Of course not everyone can do all of those things. And certainly not all the time. But when we are able, then we should put this right at the top of our priority list. It’s the least we owe the people who got us started.


  1. I'll do my best, Dan - as long as I can take time off occasionally, and curl up with a book!

  2. Thanks Dan, you inspired me to put a story up on my blog today to check it out. You are up there in my all time top 3 'inspirational' folks. And you're the only one of them I've never met! Virtual inspiration is just as valid though.

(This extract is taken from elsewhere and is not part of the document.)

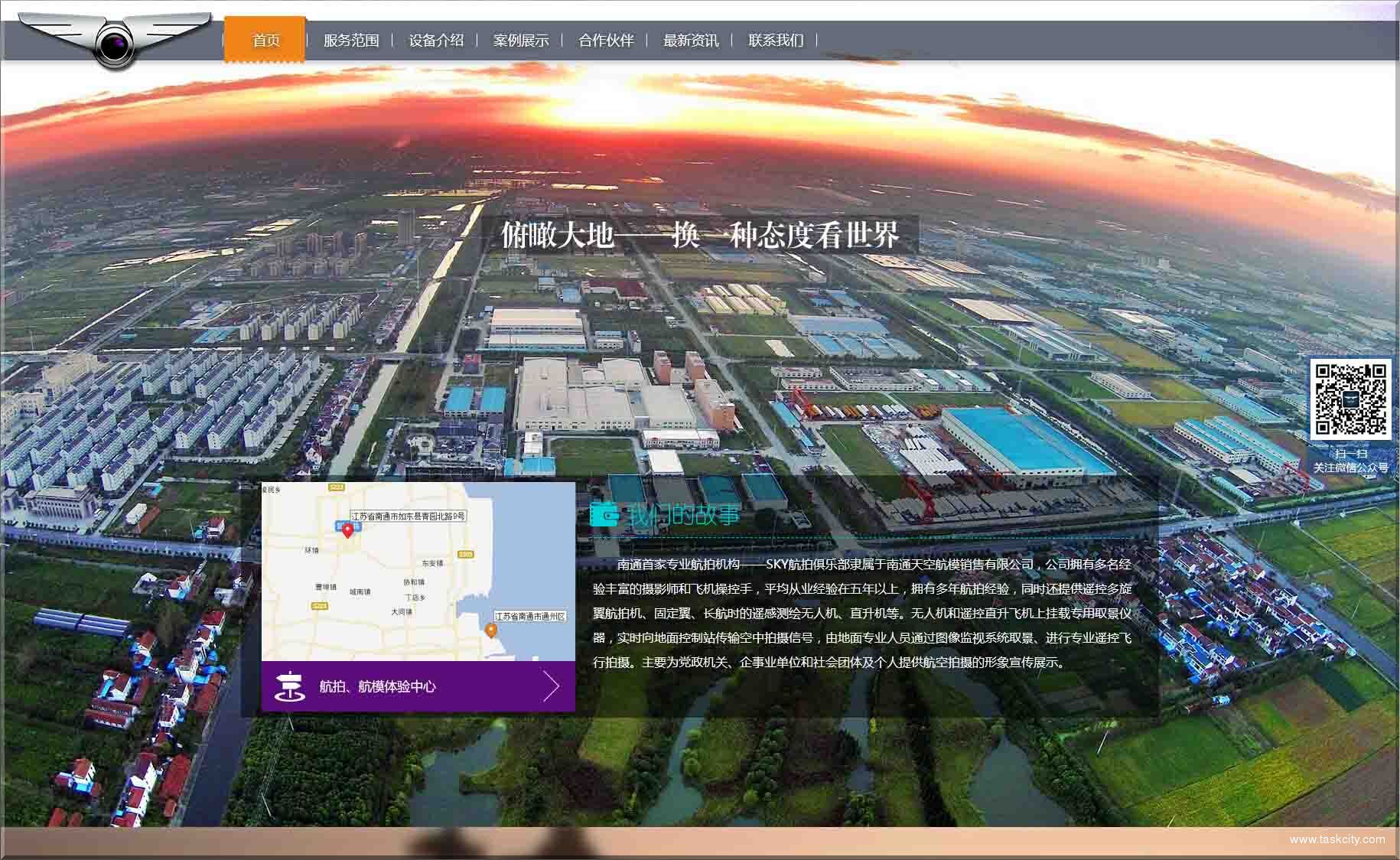Open the 服务范围 menu item
Image resolution: width=1400 pixels, height=860 pixels.
tap(351, 41)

  3. Jo - it would be impossible to do anything without being able to curl up with a book

    Cally - love the story and hope you have wonderful fish tonight (I'm looking forward to some smoked mackerel pate) - and many of my inspirations (you included) are virtual - even those I've met were virtual inspirations a long time before (see this post on Sabina England)

  4. Hi Dan, came to have a nose over here after seeing your comment on the Not The Booker Prize comment.
    Great post.
    I bet Brian Harvey wishes he had these five Es instead the 20-odd he took that night.
    Very inspiring! Liz x

  5. I so nearly mentioned Brian with all them Es!